▶ _REQUIRED WORK_:
Filter the items below and copy every line that contains the string "bsky". Case counts.

▶ _LISTED ENTRIES_:
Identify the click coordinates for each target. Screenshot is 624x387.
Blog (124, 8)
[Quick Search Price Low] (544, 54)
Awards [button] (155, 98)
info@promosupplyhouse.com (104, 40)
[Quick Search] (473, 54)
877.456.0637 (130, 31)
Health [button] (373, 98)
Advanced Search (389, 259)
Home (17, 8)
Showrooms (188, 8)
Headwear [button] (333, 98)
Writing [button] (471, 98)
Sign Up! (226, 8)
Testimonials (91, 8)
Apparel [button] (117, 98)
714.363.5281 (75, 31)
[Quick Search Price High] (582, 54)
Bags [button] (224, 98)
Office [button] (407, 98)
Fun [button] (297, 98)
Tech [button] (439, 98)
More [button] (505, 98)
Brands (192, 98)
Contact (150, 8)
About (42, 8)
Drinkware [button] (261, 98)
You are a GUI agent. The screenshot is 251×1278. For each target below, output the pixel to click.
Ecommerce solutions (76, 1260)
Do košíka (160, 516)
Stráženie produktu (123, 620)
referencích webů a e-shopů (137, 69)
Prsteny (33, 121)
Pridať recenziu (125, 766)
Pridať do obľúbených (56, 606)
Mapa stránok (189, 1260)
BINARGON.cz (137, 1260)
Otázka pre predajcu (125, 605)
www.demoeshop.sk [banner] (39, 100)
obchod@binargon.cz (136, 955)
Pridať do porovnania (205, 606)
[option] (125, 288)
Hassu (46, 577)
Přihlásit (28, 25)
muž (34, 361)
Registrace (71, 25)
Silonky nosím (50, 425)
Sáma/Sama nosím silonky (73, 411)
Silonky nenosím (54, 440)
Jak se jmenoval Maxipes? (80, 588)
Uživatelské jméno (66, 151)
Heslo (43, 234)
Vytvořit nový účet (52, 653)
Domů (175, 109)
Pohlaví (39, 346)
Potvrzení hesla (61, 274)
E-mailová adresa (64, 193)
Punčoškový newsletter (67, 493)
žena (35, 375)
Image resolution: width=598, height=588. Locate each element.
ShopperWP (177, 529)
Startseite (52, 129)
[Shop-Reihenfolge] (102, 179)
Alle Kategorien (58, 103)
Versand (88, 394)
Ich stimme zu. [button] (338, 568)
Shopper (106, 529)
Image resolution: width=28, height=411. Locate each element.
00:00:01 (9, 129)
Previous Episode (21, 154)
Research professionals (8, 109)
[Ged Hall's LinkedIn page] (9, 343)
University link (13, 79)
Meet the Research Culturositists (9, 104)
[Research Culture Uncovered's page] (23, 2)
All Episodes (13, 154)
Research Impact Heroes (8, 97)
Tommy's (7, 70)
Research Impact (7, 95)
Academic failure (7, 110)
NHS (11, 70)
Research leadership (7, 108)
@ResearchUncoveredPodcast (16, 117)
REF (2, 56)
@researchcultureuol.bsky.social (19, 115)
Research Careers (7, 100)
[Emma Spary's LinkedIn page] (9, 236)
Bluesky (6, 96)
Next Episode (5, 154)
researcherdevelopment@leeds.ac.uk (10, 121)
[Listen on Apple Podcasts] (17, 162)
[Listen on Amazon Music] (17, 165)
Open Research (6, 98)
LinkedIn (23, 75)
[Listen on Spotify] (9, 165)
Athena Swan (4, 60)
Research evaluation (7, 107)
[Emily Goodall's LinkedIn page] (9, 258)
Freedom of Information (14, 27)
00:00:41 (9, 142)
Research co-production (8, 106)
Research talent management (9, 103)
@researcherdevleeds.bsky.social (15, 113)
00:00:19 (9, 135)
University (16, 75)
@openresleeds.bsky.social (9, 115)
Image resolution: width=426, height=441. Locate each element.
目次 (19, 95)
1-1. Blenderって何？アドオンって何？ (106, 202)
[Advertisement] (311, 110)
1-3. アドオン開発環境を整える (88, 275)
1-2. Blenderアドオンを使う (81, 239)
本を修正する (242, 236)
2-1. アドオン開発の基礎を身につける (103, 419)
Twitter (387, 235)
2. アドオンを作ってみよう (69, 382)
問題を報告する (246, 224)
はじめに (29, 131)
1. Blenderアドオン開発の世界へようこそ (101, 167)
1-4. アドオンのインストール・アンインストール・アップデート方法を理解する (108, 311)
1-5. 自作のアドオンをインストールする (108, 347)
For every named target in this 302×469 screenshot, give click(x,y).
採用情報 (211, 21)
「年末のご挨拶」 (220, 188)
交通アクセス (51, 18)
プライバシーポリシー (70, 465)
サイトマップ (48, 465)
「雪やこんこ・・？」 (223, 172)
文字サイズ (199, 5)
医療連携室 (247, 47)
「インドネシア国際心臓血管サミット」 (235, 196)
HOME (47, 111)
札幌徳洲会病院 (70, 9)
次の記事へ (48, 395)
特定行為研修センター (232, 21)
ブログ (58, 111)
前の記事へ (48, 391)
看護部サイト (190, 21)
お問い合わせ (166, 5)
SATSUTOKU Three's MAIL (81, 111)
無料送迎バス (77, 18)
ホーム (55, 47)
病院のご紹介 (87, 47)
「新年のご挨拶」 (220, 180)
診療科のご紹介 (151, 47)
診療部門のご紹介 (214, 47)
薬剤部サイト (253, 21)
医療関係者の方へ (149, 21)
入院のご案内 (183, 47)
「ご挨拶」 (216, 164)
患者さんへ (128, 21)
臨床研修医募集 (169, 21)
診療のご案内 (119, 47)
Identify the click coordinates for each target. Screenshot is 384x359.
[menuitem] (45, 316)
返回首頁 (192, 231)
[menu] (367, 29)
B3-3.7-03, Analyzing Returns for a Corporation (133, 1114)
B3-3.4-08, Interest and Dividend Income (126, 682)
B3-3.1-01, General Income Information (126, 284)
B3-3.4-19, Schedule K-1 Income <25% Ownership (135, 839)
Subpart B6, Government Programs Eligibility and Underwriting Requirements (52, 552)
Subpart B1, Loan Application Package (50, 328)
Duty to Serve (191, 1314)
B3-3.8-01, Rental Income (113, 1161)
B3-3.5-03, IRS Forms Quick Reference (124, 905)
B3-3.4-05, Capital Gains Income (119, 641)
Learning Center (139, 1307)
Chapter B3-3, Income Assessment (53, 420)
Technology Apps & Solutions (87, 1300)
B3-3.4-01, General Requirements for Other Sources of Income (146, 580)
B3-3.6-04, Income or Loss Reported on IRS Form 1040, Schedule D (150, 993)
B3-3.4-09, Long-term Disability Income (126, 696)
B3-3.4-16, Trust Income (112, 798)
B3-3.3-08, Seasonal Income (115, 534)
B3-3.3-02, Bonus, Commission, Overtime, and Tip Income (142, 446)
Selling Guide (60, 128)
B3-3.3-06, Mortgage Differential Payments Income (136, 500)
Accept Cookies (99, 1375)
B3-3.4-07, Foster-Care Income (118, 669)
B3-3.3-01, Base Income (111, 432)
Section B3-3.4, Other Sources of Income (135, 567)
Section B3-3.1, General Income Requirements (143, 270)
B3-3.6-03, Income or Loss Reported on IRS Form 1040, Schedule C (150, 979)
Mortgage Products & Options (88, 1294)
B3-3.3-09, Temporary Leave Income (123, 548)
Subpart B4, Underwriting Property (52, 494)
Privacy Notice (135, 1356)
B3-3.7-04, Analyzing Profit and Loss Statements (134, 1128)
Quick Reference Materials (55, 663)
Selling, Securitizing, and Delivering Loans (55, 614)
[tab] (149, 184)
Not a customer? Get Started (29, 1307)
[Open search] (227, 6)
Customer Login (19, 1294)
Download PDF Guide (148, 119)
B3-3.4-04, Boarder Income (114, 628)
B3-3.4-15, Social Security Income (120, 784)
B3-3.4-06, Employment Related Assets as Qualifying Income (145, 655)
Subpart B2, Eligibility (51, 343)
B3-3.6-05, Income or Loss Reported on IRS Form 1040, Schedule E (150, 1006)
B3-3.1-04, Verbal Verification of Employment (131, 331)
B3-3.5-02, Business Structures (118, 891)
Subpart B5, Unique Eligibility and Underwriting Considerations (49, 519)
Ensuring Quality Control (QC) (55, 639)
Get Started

▶ _THE RESULT_:
@researchcultureuol.bsky.social (19, 115)
@researcherdevleeds.bsky.social (15, 113)
@openresleeds.bsky.social (9, 115)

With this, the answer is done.